08.3394 · Motion · 2008-06-12
Département de justice et police
Liquidé
Wortlaut
Le Conseil fédéral est chargé de présenter au Parlement une modification de la loi disposant qu'un conjoint ne peut rejoindre son partenaire habitant en Suisse que si les deux sont âgés de 24 ans au moins et si leur situation financière permet un regroupement familial.
Begründung
La nouvelle loi sur les étrangers n'autorise pas le regroupement familial dans les cas de mariages forcés. Pour prévenir les abus, les autorités ont décidé, à titre de mesure immédiate (selon un communiqué du DFJP du 14 novembre 2007), de ne plus reconnaître les mariages de personnes âgées de moins de 18 ans. Par ailleurs, des interventions ont été déposées aux fins de rendre les mariages forcés punissables. Or il est très difficile de prouver, tant pour les autorités étrangères que pour la justice, qu'un mariage a été conclu sous la contrainte. La prévention contre les mariages forcés passe par la compréhension des mécanismes qui les encouragent. À ce titre, il convient donc d'insérer dans la loi un âge minimum pour le regroupement familial des conjoints à l'instar du Danemark, depuis 2002 (24 ans, avec attestation de la situation financière), de la Hollande, depuis 2006 (21 ans) ou de l'Allemagne, depuis 2007 (18 ans). Le DFJP prévoit d'ailleurs d'examiner l'opportunité d'appliquer une disposition en ce sens (21 ans). Plus les conjoints sont âgés plus ils sont à même de s'opposer à des contraintes et d'agir en toute indépendance. Dans l'intérêt du conjoint qui souhaite faire venir son partenaire en Suisse, le regroupement familial devra être subordonné aux moyens financiers du premier. Cette mesure vise à inciter l'intéressé à améliorer sa situation financière pour pouvoir accueillir les siens. La Hollande demande en outre que l'immigrant se soumette à un examen de connaissances générales et de langue, l'Allemagne ne requérant qu'un test de langue. Ces mesures devront également être envisagées en sus des modifications proposées.
Antrag des Bundesrates
Le Conseil fédéral propose de rejeter la motion.
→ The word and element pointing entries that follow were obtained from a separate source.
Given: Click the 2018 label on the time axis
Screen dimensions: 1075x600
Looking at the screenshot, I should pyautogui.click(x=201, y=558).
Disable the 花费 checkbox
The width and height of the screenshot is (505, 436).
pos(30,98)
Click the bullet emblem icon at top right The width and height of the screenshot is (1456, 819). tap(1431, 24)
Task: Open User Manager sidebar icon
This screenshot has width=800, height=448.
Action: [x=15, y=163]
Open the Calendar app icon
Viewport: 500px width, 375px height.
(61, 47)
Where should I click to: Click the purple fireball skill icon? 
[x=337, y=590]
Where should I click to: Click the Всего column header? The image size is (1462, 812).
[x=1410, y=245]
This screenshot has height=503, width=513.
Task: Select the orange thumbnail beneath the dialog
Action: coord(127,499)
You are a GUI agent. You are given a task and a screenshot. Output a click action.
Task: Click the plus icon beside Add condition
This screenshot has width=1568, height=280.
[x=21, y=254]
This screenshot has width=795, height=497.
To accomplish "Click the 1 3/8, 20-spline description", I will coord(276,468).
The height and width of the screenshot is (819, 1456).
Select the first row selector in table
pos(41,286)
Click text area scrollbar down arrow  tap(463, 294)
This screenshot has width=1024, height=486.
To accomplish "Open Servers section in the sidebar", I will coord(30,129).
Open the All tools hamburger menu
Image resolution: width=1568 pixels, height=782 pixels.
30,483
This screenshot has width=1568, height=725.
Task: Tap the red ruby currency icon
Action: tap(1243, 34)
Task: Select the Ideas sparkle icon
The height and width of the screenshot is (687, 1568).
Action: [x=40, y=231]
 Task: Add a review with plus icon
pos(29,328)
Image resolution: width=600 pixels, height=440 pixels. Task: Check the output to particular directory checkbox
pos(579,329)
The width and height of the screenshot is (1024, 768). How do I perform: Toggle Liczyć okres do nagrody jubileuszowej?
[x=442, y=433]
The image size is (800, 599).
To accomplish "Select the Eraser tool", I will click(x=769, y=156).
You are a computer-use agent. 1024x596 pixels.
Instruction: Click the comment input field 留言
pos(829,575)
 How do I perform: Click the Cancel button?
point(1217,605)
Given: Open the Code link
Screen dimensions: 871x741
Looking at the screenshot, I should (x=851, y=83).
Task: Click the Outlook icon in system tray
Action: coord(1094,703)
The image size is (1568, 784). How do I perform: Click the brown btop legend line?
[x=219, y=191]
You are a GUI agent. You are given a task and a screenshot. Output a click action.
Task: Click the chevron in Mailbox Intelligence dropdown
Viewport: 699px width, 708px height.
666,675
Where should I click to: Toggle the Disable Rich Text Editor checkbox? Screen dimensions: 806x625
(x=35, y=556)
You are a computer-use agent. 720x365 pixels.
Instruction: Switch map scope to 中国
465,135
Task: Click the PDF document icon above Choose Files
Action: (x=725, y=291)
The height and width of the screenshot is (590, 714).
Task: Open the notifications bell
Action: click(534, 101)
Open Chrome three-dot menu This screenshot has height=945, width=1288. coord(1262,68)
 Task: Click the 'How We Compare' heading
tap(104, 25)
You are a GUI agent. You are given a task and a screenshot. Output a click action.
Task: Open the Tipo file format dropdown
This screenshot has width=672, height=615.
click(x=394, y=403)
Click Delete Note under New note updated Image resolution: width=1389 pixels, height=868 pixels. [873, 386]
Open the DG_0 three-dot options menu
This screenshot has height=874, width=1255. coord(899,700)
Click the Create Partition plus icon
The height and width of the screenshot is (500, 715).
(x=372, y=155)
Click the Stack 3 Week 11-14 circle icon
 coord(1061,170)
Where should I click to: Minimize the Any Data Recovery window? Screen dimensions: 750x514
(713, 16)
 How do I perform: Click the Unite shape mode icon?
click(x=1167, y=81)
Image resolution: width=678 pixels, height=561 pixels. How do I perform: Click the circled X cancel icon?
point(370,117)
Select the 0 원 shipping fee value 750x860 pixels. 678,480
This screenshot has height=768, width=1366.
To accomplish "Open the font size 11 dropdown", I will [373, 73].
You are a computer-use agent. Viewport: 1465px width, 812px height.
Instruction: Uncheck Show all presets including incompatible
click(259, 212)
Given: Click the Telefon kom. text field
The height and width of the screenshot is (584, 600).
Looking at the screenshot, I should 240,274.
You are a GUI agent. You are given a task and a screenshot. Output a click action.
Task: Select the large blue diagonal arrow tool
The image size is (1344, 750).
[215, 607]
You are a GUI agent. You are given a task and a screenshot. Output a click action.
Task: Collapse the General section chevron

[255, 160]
Stellungnahme des Bundesrates
Dans son rapport intitulé "Répression des mariages forcés et des mariages arrangés" donnant suite au postulat 05.3477 du 9 septembre 2005 de la Commission des institutions politiques du Conseil national, le Conseil fédéral a déjà examiné de près la pertinence de fixer un âge minimum pour entrer en Suisse au titre du regroupement familial des conjoints étrangers. Il a estimé que, dans un premier temps, les mariages contractés entre des personnes de moins de 18 ans ne devaient plus être reconnus. La loi fédérale sur le droit privé international (LDIP, RS 291) devra être adaptée en conséquence.
Le Parlement aura l'occasion de traiter la question de l'âge minimum requis pour le regroupement familial des conjoints lors de la prochaine révision de la LDIP.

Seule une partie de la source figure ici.